The increment operator (++) increments the value of a variable by 1, while the decrement operator (--) decrements the value.

Increment and decrement operators are frequently used in the construction of counted loops in C (with the for loop). They also have their application in the traversal of array and pointer arithmetic.

The ++ and -- operators are unary and can be used as a prefix or posfix to a variable.

Syntax

int a = 5;
a++; // postfix increment

int b = 5;
++b; // prefix increment

int c = 5;
c--; // postfix decrement

int d = 5;
--d; // prefix decrement

In other words, "a++" has the same effect as "++a", as both the expressions increment the value of variable "a" by 1. Similarly, "a--" has the same effect as "--a".

The expression "a++;" can be treated as the equivalent of the statement "a = a + 1;". Here, the expression on the right adds 1 to "a" and the result is assigned back to 1, therby the value of "a" is incremented by 1.

Similarly, "b--;" is equivalent to "b = b – 1;".

Example 1

The following example highlights the use of prefix/postfix increment/decrement −

#include <stdio.h>

int main(){

   char a = 'a', b = 'M';
   int x = 5, y = 23;

   printf("a: %c b: %c\n", a, b);
   
   a++;
   printf("postfix increment a: %c\n", a);
   
   ++b;
   printf("prefix increment b: %c\n", b);

   printf("x: %d y: %d\n", x, y);
   
   x--;
   printf("postfix decrement x : %d\n", x);
   
   --y;
   printf("prefix decrement y : %d\n", y);

   return 0;
}

Output

When you run this code, it will produce the following output −

a: a b: M
postfix increment a: b
prefix increment b: N

x: 5 y: 23
postfix decrement x: 4
prefix decrement y: 22

The above example shows that the prefix as well as postfix operators have the same effect on the value of the operand variable. However, when these "++" or "--" operators appear along with the other operators in an expression, they behave differently.

Example 2

In the following code, the initial values of "a" and "b" variables are same, but the printf() statement displays different values −

#include <stdio.h>

int main(){

   int x = 5, y = 5;

   printf("x: %d y: %d\n", x,y);
   printf("postfix increment x: %d\n", x++);
   printf("prefix increment y: %d\n", ++y);

   return 0;
}

Output

Run the code and check its output −

x: 5 y: 5
postfix increment x: 5
prefix increment y: 6

In the first case, the printf() function prints the value of "x" and then increments its value. In the second case, the increment operator is executed first, the printf() function uses the incremented value for printing.

Operator Precedence

There are a number of operators in C. When multiple operators are used in an expression, they are executed as per their order of precedence.
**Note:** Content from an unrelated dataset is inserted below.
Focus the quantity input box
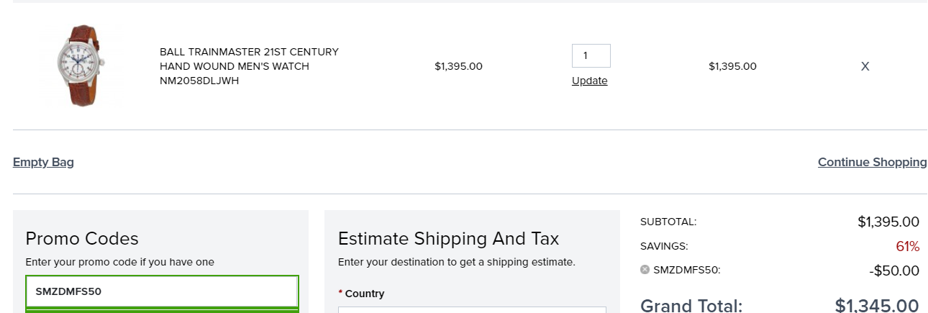928x313 pixels. 591,55
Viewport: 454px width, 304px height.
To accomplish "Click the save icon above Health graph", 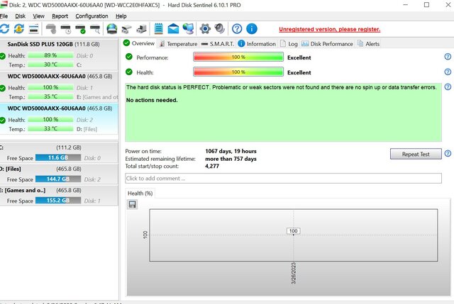I will pyautogui.click(x=132, y=204).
Increment and decrement operators behave differently when used along with other operators.

When an expression consists of increment or decrement operators alongside other operators, the increment and decrement operations are performed first. Postfix increment and decrement operators have higher precedence than prefix increment and decrement operators.

Example 1

Take a look at the following example −

#include <stdio.h>

int main(){

   int x = 5, z;

   printf("x: %d \n", x);

   z = x++;
   printf("x: %d z: %d\n", x, z);

   return 0;
}

Output

Run the code and check its output −

x: 5 
x: 6 z: 5

Since "x++" increments the value of "x" to 6, you would expect "z" to be 6 as well. However, the result shows "z" as 5. This is because the assignment operator has a higher precedence over postfix increment operator. Hence, the existing value of "x" is assigned to "z", before incrementing "x".

Example 2

Take a look at another example below −

#include <stdio.h>

int main(){

   int x = 5, y = 5, z;

   printf("x: %d y: %d\n", x,y);

   z = ++y;
   printf("y: %d z: %d\n", y ,z);

   return 0;
}

Output

When you run this code, it will produce the following output −

y: 5
y: 6 z: 6

The result may be confusing, as the value of "y" as well as "z" is now 6. The reason is that the prefix increment operator has a higher precedence than the assignment operator. Hence, "y" is incremented first and then its new value is assigned to "z".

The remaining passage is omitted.